Sunday, August 09, 2009

Blackwater Blackout

On Tuesday, August 4th Jeremy Scahill broke the story about two sworn statements implicating Blackwater (now Xe) founder Erik Prince in the murder of employees or former employees who were cooperating in the federal investigation of Blackwater. He also revealed that sworn statements indicated that Blackwater was organized and run as an anti-Muslim, Christian identity paramilitary force. By any measure this is a major news story. It was picked up by ABC, Boston Herald, CNN, the Times, etc. Of course, DemocracyNow! featured Scahill the next day for a substantial interview and Scahill also was promptly featured on Olberman's Countdown on MSNBC. How about our nation's public radio news? I'll give you a hint it's less than one...


Jay Schiavone said...

Cokie will dismiss this controversy, with a chuckle, tomorrow morning. Look how she handled the town meeting imbroglio:

Anonymous said...

NPR will wait until Prince gets indicted to report this story.
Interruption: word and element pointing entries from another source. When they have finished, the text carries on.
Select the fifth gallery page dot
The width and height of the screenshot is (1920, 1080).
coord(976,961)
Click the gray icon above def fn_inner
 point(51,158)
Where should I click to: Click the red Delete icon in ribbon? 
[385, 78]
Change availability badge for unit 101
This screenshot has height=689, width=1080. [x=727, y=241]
Anything less will not be reported.

That's their pattern: "Ignore a controversial story until you can no longer do so without looking dishonest/foolish/biased out the yin yang".

NPR has raised the method to an art form.
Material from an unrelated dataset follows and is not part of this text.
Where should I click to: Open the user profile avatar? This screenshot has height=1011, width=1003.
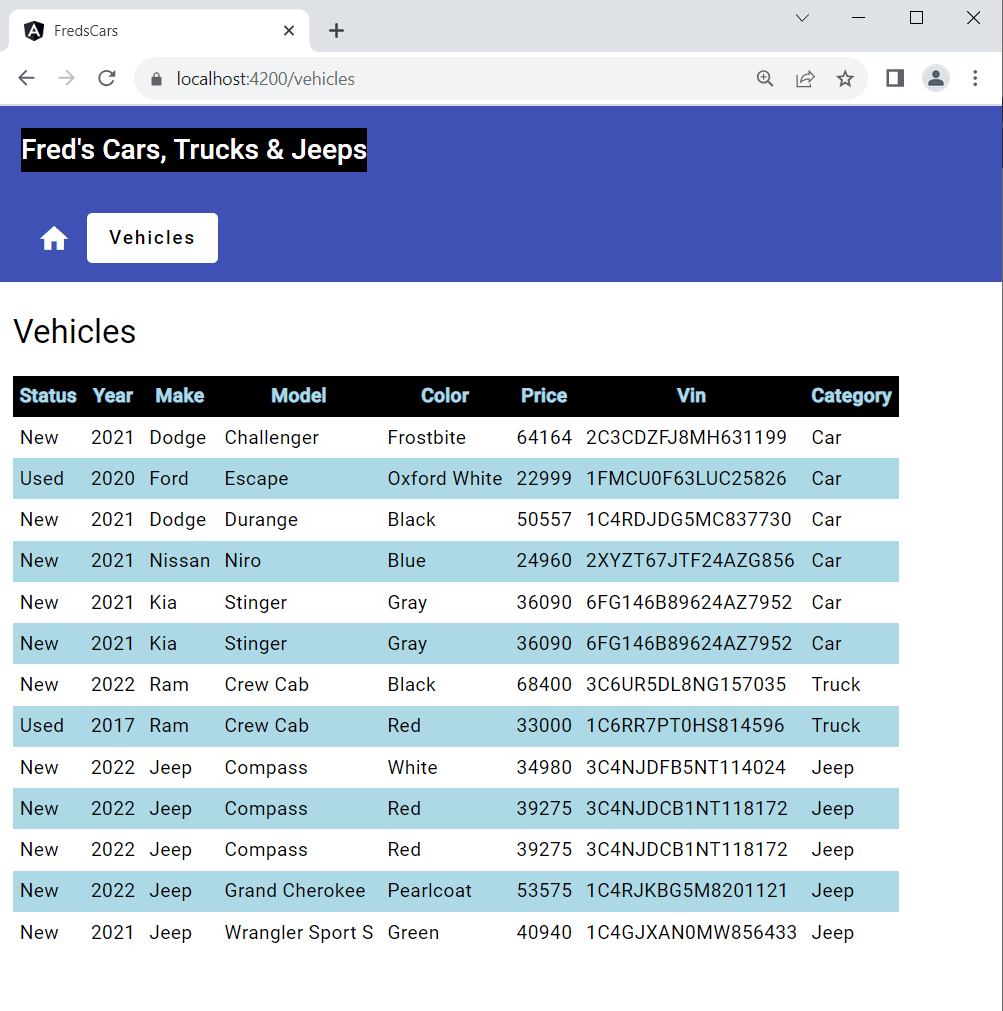click(x=935, y=79)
They did it on pre-war Iraqi WMD (although they waited a little too long on that one and got egg all over their face -- but STILL excused themselves with the "No one could have known" defense.)

They recently did it on the story about the jailed reuters photographer Ibrahim Jassam.
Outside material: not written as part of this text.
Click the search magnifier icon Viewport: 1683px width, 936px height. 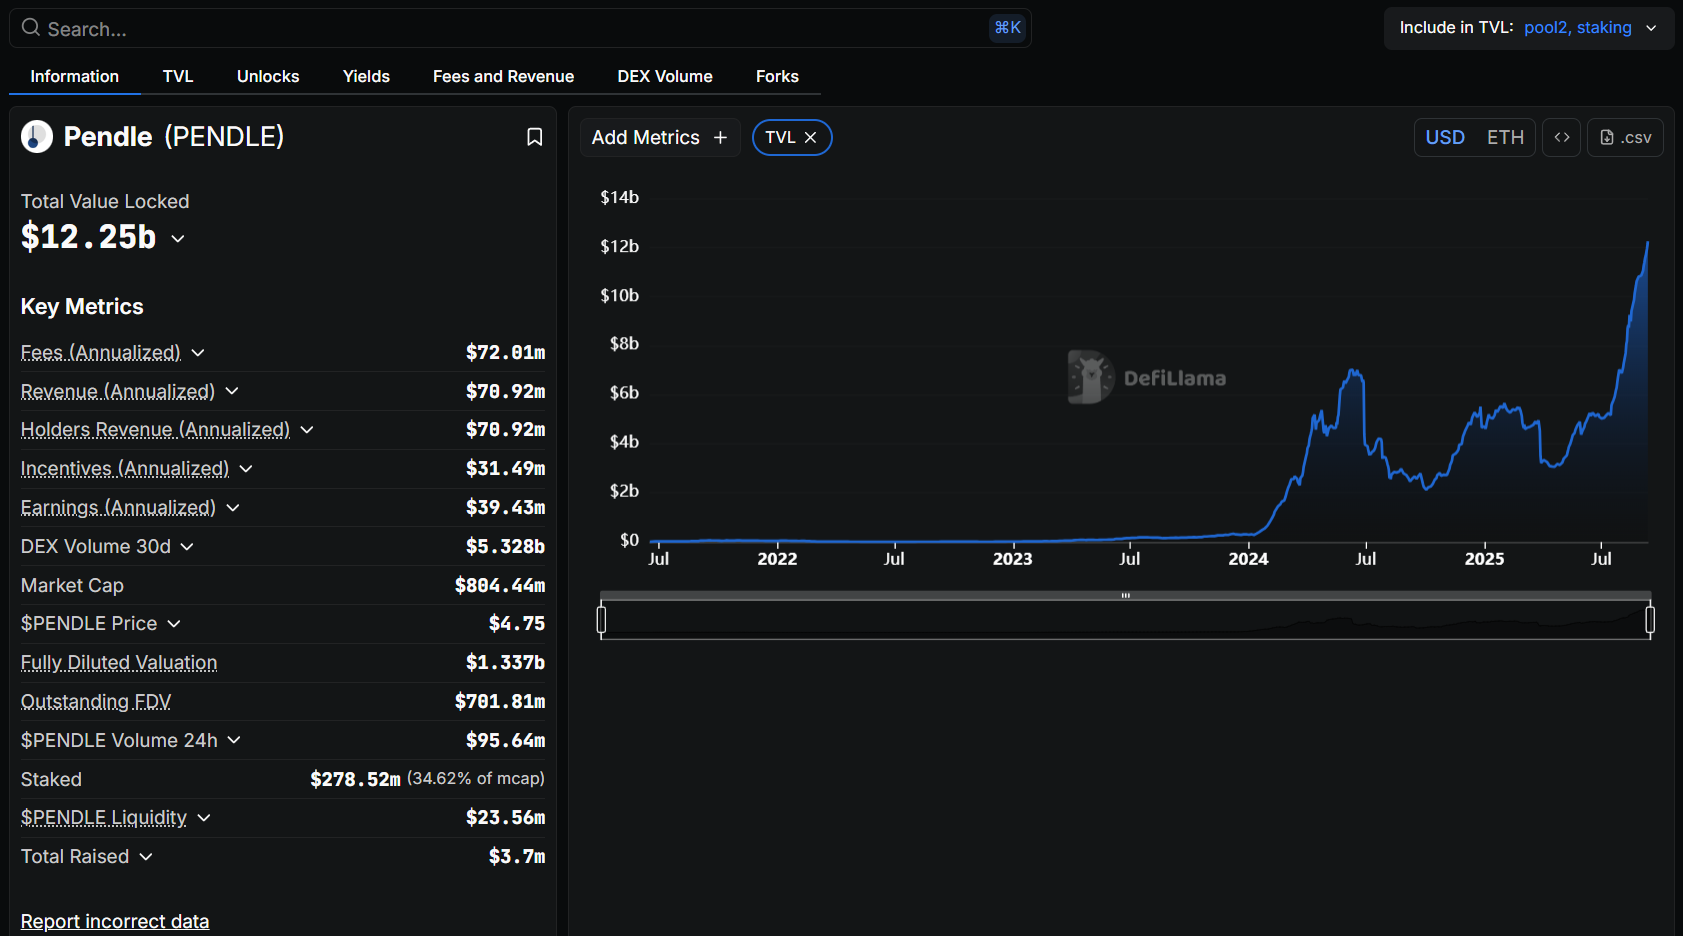click(31, 28)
These decisions (decision NOT to report a story) are not made by 'accident". They are quite purposeful and my guess is, probably come from very high up in management at NPR (perhaps even from the CEO).

WarOnWarOff said...

Watched Iraq For Sale last week and it's just amazing how this story of the Republican party's massive war profiteering has been swept under the rug.

Mike C. said...

Wasn't this on the top of the hour news this weekend, or is my local station mixing in the BBC?

Anonymous said...

Republican party's massive war profiteering has been swept under the rug.

It's not simply the Republican party.

If it were, Congress would be much more interested in this stuff.

As it stands, hardly anyone in Congress is. Certainly not Nancy Pelosi and her (faux) "progressive" pals.